**Problem details**
Starting at the line containing "Screen dimensions: 1024x436" and ending with the last of the lines, reproduce only those lines, replacing "Wallet" with "Purse" and leaving everything else unchanged.

** START The records **

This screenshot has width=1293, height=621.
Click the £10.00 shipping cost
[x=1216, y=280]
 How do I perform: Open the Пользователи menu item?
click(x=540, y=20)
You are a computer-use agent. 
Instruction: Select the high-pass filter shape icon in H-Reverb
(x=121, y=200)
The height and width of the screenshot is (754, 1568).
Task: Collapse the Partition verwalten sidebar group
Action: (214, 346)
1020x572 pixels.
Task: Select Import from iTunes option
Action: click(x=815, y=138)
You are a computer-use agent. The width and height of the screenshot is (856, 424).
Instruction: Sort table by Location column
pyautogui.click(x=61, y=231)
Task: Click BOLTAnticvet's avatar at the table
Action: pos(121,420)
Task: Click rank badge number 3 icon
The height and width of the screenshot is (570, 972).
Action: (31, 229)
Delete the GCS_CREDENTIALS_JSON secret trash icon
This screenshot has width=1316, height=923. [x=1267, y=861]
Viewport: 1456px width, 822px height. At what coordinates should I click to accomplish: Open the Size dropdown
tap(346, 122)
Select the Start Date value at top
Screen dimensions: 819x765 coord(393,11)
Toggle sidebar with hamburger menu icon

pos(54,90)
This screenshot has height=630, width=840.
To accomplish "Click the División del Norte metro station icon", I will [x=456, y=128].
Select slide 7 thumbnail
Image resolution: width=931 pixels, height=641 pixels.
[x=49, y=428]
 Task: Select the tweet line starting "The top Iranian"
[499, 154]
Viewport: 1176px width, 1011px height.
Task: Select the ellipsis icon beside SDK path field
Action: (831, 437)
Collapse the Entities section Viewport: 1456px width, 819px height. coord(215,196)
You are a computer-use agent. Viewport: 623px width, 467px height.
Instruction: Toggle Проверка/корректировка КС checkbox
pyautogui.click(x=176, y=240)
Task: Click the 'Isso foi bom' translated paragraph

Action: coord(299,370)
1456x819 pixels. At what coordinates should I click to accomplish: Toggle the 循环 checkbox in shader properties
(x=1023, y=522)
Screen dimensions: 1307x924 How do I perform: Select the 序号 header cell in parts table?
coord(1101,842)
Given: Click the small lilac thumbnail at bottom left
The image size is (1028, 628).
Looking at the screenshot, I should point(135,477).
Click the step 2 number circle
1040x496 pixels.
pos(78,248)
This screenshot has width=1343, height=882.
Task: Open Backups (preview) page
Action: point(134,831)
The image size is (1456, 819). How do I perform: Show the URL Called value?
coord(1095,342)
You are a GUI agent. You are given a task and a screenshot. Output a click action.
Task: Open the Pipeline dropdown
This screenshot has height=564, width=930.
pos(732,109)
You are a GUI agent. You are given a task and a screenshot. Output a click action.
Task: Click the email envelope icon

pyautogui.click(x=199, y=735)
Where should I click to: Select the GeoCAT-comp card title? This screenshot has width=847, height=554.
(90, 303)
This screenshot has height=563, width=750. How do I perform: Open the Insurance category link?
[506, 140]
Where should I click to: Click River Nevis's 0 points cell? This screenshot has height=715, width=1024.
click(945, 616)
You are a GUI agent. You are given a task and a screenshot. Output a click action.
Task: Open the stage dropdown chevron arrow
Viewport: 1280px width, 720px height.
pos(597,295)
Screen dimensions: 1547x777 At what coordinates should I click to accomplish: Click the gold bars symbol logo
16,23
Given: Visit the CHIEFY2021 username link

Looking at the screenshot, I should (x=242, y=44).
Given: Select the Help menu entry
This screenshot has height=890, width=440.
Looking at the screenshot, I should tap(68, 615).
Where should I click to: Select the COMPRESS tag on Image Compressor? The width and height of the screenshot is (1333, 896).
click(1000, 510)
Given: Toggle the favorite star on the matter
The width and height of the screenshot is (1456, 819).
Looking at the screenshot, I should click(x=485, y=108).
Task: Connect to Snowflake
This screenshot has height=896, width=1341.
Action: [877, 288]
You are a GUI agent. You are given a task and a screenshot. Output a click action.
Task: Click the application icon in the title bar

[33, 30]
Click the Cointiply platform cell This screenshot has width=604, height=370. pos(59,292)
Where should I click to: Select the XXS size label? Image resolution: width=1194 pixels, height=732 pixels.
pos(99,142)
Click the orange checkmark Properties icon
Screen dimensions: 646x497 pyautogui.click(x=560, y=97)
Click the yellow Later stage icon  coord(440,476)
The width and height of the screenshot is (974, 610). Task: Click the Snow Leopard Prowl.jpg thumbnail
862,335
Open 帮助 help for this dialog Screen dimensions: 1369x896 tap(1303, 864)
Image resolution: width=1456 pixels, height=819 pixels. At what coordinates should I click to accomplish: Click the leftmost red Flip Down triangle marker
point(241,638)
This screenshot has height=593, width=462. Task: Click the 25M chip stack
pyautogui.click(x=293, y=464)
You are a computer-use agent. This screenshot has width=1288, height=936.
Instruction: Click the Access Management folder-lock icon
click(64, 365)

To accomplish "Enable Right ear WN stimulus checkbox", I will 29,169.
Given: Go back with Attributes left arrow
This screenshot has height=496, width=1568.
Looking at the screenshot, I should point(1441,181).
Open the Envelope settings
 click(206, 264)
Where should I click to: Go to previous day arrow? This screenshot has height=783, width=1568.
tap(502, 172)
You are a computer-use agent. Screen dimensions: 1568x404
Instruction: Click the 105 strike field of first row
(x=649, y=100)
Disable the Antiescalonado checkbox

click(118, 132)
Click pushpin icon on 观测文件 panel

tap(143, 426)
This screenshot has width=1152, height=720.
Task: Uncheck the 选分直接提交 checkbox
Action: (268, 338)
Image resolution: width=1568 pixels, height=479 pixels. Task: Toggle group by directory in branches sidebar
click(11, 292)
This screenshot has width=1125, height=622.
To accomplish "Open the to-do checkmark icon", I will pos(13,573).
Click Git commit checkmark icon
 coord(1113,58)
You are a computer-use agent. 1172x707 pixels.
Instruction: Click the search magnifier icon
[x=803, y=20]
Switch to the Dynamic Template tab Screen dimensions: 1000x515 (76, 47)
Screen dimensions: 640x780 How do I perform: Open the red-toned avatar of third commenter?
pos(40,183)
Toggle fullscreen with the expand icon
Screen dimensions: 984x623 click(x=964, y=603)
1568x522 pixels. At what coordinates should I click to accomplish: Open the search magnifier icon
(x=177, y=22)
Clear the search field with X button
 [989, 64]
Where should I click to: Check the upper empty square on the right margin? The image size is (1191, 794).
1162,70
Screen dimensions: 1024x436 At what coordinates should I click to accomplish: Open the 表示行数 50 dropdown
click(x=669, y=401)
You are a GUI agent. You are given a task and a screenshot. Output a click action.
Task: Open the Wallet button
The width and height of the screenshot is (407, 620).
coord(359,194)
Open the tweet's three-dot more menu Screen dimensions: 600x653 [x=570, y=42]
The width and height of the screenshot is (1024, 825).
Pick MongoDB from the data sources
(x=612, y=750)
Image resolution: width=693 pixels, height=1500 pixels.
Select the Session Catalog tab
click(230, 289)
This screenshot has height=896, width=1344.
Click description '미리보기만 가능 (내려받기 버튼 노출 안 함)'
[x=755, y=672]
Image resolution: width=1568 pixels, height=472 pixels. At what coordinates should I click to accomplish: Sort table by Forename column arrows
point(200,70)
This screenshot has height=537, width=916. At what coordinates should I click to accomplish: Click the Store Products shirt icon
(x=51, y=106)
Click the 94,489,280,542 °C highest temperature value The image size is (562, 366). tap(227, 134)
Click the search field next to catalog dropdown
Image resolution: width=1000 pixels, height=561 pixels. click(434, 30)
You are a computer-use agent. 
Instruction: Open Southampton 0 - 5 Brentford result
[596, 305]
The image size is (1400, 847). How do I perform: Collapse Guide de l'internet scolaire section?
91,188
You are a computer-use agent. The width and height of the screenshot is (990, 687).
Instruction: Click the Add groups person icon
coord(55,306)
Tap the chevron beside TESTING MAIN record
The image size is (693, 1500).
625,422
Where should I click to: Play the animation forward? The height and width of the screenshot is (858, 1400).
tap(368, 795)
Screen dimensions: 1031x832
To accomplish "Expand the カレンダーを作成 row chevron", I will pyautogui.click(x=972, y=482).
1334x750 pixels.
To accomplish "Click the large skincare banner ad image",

** END The records **

**Exercise response**
Screen dimensions: 1024x436 At what coordinates should I click to accomplish: Open the 表示行数 50 dropdown
click(x=669, y=401)
You are a GUI agent. You are given a task and a screenshot. Output a click action.
Task: Open the Purse button
The width and height of the screenshot is (407, 620).
coord(359,194)
Open the tweet's three-dot more menu Screen dimensions: 600x653 [x=570, y=42]
The width and height of the screenshot is (1024, 825).
Pick MongoDB from the data sources
(x=612, y=750)
Image resolution: width=693 pixels, height=1500 pixels.
Select the Session Catalog tab
click(230, 289)
This screenshot has height=896, width=1344.
Click description '미리보기만 가능 (내려받기 버튼 노출 안 함)'
[x=755, y=672]
Image resolution: width=1568 pixels, height=472 pixels. At what coordinates should I click to accomplish: Sort table by Forename column arrows
point(200,70)
This screenshot has height=537, width=916. At what coordinates should I click to accomplish: Click the Store Products shirt icon
(x=51, y=106)
Click the 94,489,280,542 °C highest temperature value The image size is (562, 366). tap(227, 134)
Click the search field next to catalog dropdown
Image resolution: width=1000 pixels, height=561 pixels. click(434, 30)
You are a computer-use agent. 
Instruction: Open Southampton 0 - 5 Brentford result
[596, 305]
The image size is (1400, 847). How do I perform: Collapse Guide de l'internet scolaire section?
91,188
You are a computer-use agent. The width and height of the screenshot is (990, 687).
Instruction: Click the Add groups person icon
coord(55,306)
Tap the chevron beside TESTING MAIN record
The image size is (693, 1500).
625,422
Where should I click to: Play the animation forward? The height and width of the screenshot is (858, 1400).
tap(368, 795)
Screen dimensions: 1031x832
To accomplish "Expand the カレンダーを作成 row chevron", I will pyautogui.click(x=972, y=482).
1334x750 pixels.
To accomplish "Click the large skincare banner ad image",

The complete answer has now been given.